Records from a data source:
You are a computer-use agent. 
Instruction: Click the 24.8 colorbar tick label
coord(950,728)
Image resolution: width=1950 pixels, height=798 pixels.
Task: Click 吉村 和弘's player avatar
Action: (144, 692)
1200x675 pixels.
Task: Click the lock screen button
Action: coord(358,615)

● **Exercise requirements**: Return the full data, every line of it, with nothing altered.

● **Result**:
You are a computer-use agent. 
Instruction: Click the 24.8 colorbar tick label
coord(950,728)
Image resolution: width=1950 pixels, height=798 pixels.
Task: Click 吉村 和弘's player avatar
Action: (144, 692)
1200x675 pixels.
Task: Click the lock screen button
Action: coord(358,615)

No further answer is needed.